Она остается тут гостьей, вот что она имела в виду. Навеки гостья, а потому старалась вести себя как можно лучше. Может быть, живя в Иране, она бы позволила себе небрежность. Нет, она бы, конечно, распускаться не стала, к чему такие крайности, но дома могла бы ходить в халате, как мама и тетушки. Или нет? Она даже вообразить не могла, как обернулась бы ее жизнь, если бы она не уехала в Балтимор.
Сьюзен начала отказываться от утреннего сна. Уложишь ее – может быть, заснет, а может, и нет, и Мариам, ожидая, как выйдет на этот раз, читала газету, листала журнал, делала что-то, не требующее сосредоточенности. Если и через полчаса девочка подавала голос, Мариам вынимала ее из кроватки. Они снова проходили через обряд приветствия: Сьюзен: «Ах», Мариам: «Сью-Сью-Сью». Потом Мариам меняла Сьюзен подгузник и вывозила на прогулку.

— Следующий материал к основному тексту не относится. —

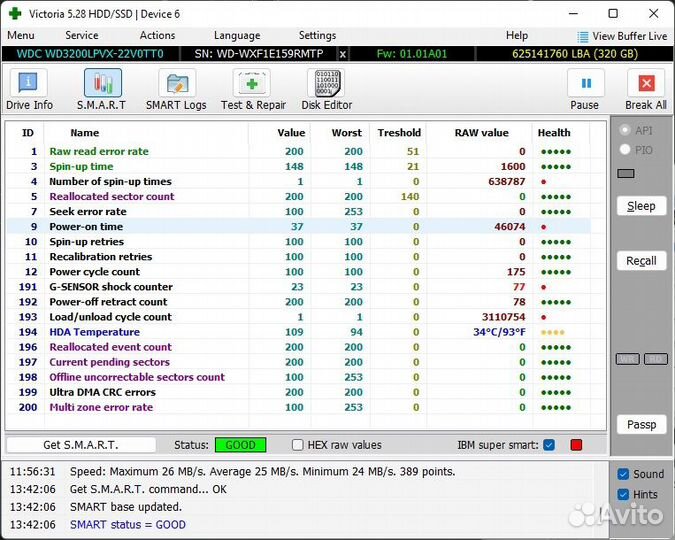The height and width of the screenshot is (540, 675).
Task: Switch to Test & Repair
Action: click(252, 84)
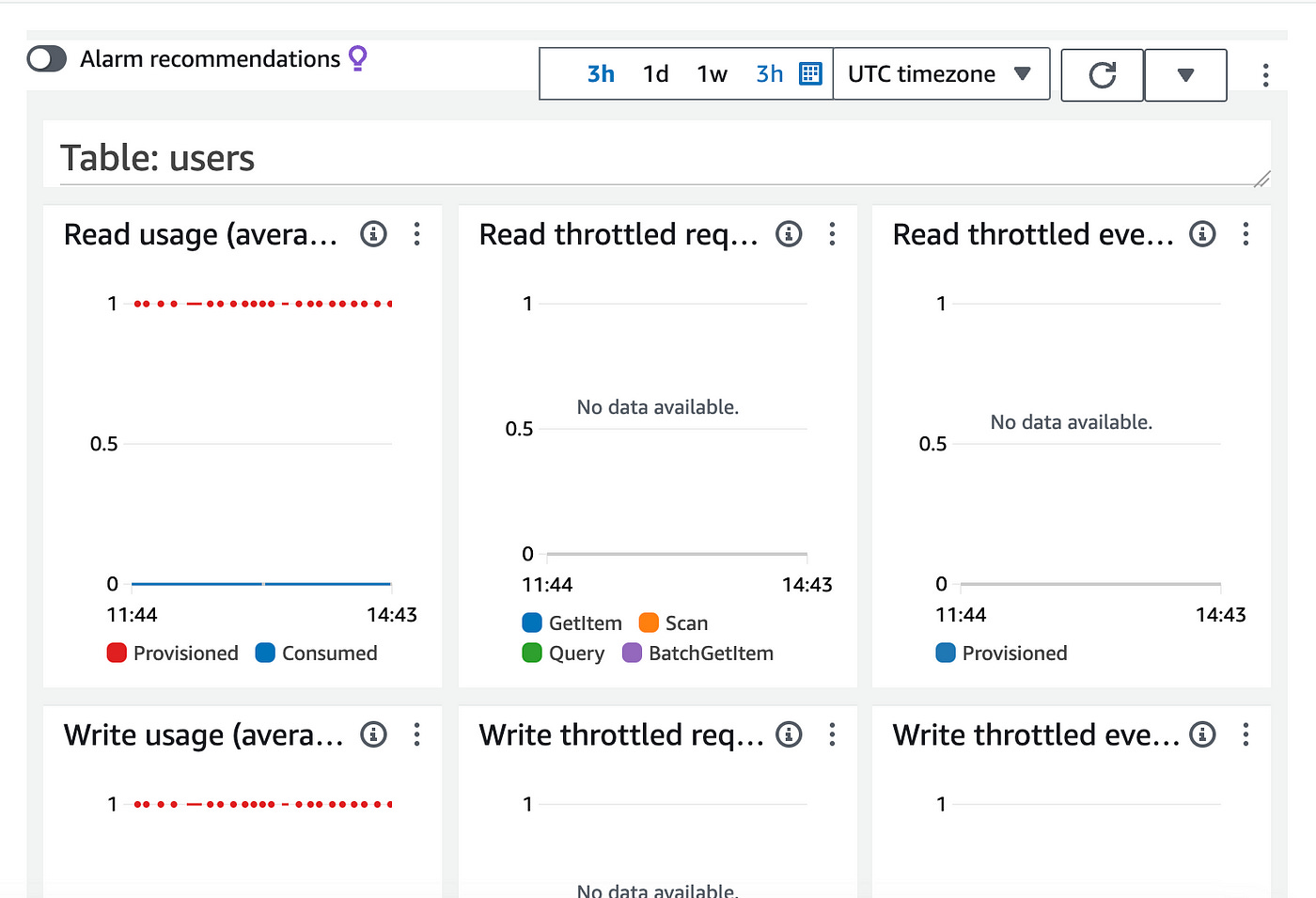Open the UTC timezone dropdown
The image size is (1316, 898).
click(941, 73)
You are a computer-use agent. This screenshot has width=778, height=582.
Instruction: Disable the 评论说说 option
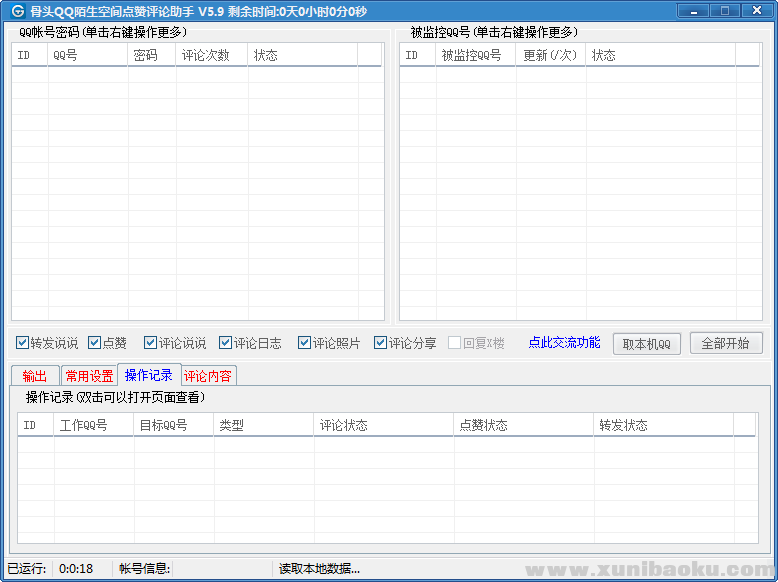click(150, 343)
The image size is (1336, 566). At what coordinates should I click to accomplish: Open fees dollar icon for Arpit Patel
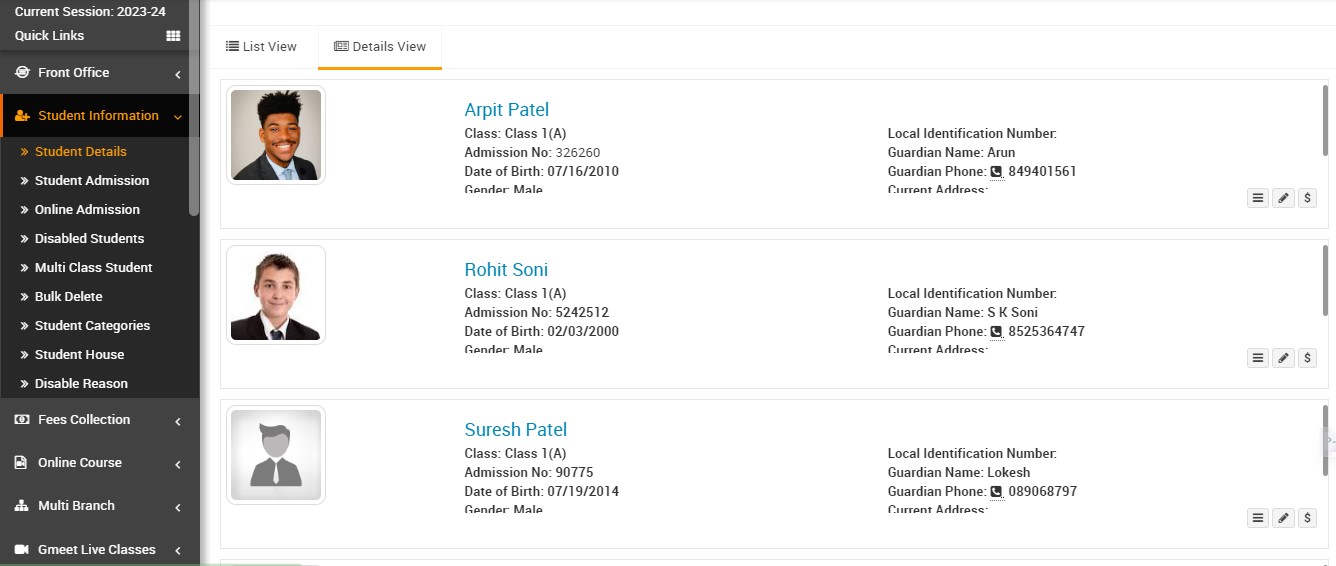(x=1307, y=198)
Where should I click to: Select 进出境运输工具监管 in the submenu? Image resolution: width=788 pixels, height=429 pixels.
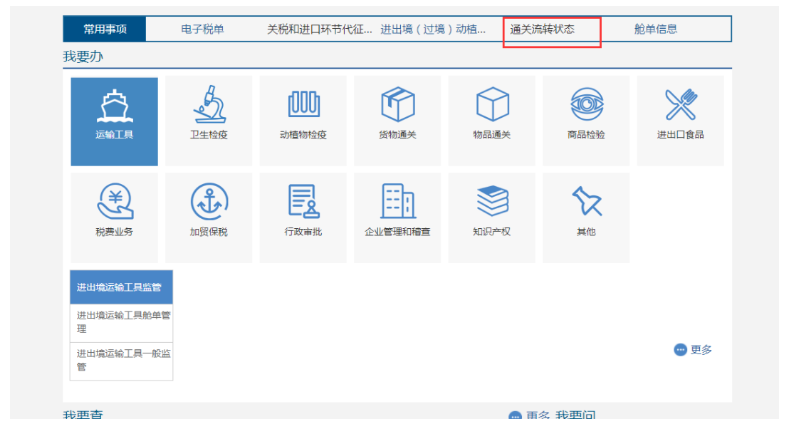121,287
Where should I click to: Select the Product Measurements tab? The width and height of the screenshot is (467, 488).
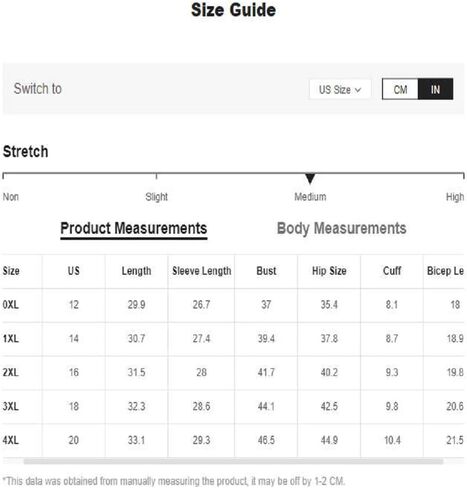point(134,229)
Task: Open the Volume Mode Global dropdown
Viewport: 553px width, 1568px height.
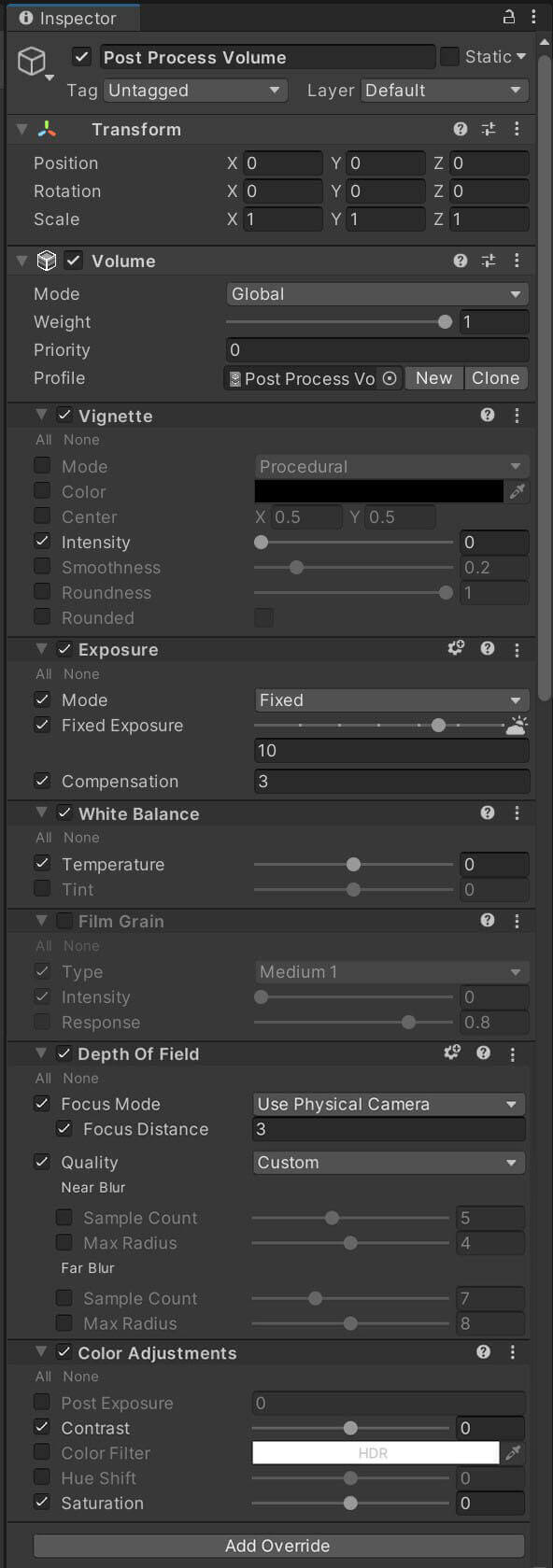Action: click(377, 293)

Тротуаров здесь не было. Как это? – поражалась Мариам. Выстроили целый квартал, длинные изогнутые улицы с огромными новыми, с пылу с жару, домами, у домов сводчатые окна в два этажа, входная дверь удвоенной ширины, гараж на три машины – и никому не пришло в голову, что тут люди будут гулять? И деревьев нет, если не считать понатыканные в каждом дворике жалкие веточки (дворики миниатюрные, почти всю землю заняли дома). Пока стояла жара, Мариам предпочитала оставаться с девочкой дома, ведь за дверью не найти и полоски тени, от асфальта жаром так и пышет. Но с наступлением осени хотелось больше бывать на солнце. Теперь Мариам растягивала прогулки до обеда, обходя гладкие, однообразные и пугающе пустынные улицы Фокс-фут-Акрс. На ходу она комментировала: «Машина, Сьюзен! Видишь машину? Почтовый ящик! Видишь почтовый ящик?»
Иногда встречались белки, собаки, которых выгуливали на поводках, детки – в больших колясках и в прогулочных. Так много можно показать девочке.
Обедала Сьюзен детским пюре, Мариам – салатом. Затем Сьюзен недолго играла в гостиной, примыкавшей к кухне, а Мариам мыла посуду, после – бутылочка и сон, на этот раз уже достаточно долгий, Мариам успевала что-нибудь приготовить Сами и Зибе на ужин. Не то чтобы они этого от нее ожидали, но ей всегда нравилось готовить, а Зибе, как выяснилось, не особо. Если молодых предоставить самим себе, они перейдут на постные полуфабрикаты.
Пока рис булькал, Мариам прибирала в доме. Складывала игрушки Сьюзен в ящик, выносила на помойку пакет с использованными подгузниками. Складывала по порядку газеты и журналы, но никогда не выбрасывала ни клочка бумаги, даже рекламу пиццы, опасаясь нарушить чужие правила.